Given data START

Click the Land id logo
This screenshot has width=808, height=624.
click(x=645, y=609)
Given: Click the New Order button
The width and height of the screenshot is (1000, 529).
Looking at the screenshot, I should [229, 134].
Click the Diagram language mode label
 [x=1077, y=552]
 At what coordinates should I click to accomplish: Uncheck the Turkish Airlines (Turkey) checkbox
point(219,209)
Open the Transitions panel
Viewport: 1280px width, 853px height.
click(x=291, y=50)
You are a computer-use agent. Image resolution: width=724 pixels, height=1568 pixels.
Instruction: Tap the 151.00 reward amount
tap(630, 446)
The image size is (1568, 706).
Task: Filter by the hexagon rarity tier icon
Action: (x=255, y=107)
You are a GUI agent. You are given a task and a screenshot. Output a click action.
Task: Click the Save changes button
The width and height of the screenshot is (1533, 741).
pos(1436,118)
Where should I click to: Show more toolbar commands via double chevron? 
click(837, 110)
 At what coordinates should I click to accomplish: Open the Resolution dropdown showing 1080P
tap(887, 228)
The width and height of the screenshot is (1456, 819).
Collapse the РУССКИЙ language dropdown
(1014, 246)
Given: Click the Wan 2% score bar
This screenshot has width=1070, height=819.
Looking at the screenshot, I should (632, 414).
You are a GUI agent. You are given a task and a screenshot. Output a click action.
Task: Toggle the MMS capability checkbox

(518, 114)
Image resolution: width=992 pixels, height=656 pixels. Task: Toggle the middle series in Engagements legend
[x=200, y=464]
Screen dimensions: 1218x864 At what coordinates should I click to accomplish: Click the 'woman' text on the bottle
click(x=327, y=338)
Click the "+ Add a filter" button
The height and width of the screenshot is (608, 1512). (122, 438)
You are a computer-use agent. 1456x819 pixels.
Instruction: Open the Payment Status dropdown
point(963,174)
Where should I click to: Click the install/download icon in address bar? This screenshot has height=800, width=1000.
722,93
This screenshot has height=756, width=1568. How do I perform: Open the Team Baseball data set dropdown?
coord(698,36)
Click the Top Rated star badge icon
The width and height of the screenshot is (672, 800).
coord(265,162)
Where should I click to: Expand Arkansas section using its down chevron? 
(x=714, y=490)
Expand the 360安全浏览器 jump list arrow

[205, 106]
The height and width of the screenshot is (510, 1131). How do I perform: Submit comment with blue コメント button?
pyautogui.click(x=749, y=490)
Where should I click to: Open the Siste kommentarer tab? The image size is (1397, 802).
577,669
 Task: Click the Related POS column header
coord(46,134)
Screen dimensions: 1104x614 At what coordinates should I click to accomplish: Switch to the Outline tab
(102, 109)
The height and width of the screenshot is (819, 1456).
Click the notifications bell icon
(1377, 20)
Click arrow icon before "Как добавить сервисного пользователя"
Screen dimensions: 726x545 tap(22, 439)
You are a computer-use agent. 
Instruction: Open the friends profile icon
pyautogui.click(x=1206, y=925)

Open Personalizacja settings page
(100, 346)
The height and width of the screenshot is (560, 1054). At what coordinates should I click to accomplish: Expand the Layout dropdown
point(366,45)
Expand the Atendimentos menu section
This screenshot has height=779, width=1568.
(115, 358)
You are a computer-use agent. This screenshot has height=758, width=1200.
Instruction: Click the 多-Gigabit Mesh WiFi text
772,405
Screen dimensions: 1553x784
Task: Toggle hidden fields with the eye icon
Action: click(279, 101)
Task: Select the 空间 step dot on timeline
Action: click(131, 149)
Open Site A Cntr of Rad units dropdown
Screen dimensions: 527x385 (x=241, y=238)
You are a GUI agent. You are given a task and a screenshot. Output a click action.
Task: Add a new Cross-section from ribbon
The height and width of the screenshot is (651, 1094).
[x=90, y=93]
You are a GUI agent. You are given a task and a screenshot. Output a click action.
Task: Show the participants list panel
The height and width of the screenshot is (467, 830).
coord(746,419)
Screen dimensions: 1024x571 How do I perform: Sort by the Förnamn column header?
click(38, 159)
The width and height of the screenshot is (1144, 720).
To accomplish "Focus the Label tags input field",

Given data END

- [What is required]:
Send back the complete listing, identical to the original in every line.

- [Output of the exercise]:
Click the Land id logo
This screenshot has width=808, height=624.
click(x=645, y=609)
Given: Click the New Order button
The width and height of the screenshot is (1000, 529).
Looking at the screenshot, I should [229, 134].
Click the Diagram language mode label
 [x=1077, y=552]
 At what coordinates should I click to accomplish: Uncheck the Turkish Airlines (Turkey) checkbox
point(219,209)
Open the Transitions panel
Viewport: 1280px width, 853px height.
click(x=291, y=50)
You are a computer-use agent. Image resolution: width=724 pixels, height=1568 pixels.
Instruction: Tap the 151.00 reward amount
tap(630, 446)
The image size is (1568, 706).
Task: Filter by the hexagon rarity tier icon
Action: (x=255, y=107)
You are a GUI agent. You are given a task and a screenshot. Output a click action.
Task: Click the Save changes button
The width and height of the screenshot is (1533, 741).
pos(1436,118)
Where should I click to: Show more toolbar commands via double chevron? 
click(837, 110)
 At what coordinates should I click to accomplish: Open the Resolution dropdown showing 1080P
tap(887, 228)
The width and height of the screenshot is (1456, 819).
Collapse the РУССКИЙ language dropdown
(1014, 246)
Given: Click the Wan 2% score bar
This screenshot has width=1070, height=819.
Looking at the screenshot, I should (632, 414).
You are a GUI agent. You are given a task and a screenshot. Output a click action.
Task: Toggle the MMS capability checkbox

(518, 114)
Image resolution: width=992 pixels, height=656 pixels. Task: Toggle the middle series in Engagements legend
[x=200, y=464]
Screen dimensions: 1218x864 At what coordinates should I click to accomplish: Click the 'woman' text on the bottle
click(x=327, y=338)
Click the "+ Add a filter" button
The height and width of the screenshot is (608, 1512). (122, 438)
You are a computer-use agent. 1456x819 pixels.
Instruction: Open the Payment Status dropdown
point(963,174)
Where should I click to: Click the install/download icon in address bar? This screenshot has height=800, width=1000.
722,93
This screenshot has height=756, width=1568. How do I perform: Open the Team Baseball data set dropdown?
coord(698,36)
Click the Top Rated star badge icon
The width and height of the screenshot is (672, 800).
coord(265,162)
Where should I click to: Expand Arkansas section using its down chevron? 
(x=714, y=490)
Expand the 360安全浏览器 jump list arrow

[205, 106]
The height and width of the screenshot is (510, 1131). How do I perform: Submit comment with blue コメント button?
pyautogui.click(x=749, y=490)
Where should I click to: Open the Siste kommentarer tab? The image size is (1397, 802).
577,669
 Task: Click the Related POS column header
coord(46,134)
Screen dimensions: 1104x614 At what coordinates should I click to accomplish: Switch to the Outline tab
(102, 109)
The height and width of the screenshot is (819, 1456).
Click the notifications bell icon
(1377, 20)
Click arrow icon before "Как добавить сервисного пользователя"
Screen dimensions: 726x545 tap(22, 439)
You are a computer-use agent. 
Instruction: Open the friends profile icon
pyautogui.click(x=1206, y=925)

Open Personalizacja settings page
(100, 346)
The height and width of the screenshot is (560, 1054). At what coordinates should I click to accomplish: Expand the Layout dropdown
point(366,45)
Expand the Atendimentos menu section
This screenshot has height=779, width=1568.
(115, 358)
You are a computer-use agent. This screenshot has height=758, width=1200.
Instruction: Click the 多-Gigabit Mesh WiFi text
772,405
Screen dimensions: 1553x784
Task: Toggle hidden fields with the eye icon
Action: click(279, 101)
Task: Select the 空间 step dot on timeline
Action: click(131, 149)
Open Site A Cntr of Rad units dropdown
Screen dimensions: 527x385 (x=241, y=238)
You are a GUI agent. You are given a task and a screenshot. Output a click action.
Task: Add a new Cross-section from ribbon
The height and width of the screenshot is (651, 1094).
[x=90, y=93]
You are a GUI agent. You are given a task and a screenshot. Output a click action.
Task: Show the participants list panel
The height and width of the screenshot is (467, 830).
coord(746,419)
Screen dimensions: 1024x571 How do I perform: Sort by the Förnamn column header?
click(38, 159)
The width and height of the screenshot is (1144, 720).
To accomplish "Focus the Label tags input field",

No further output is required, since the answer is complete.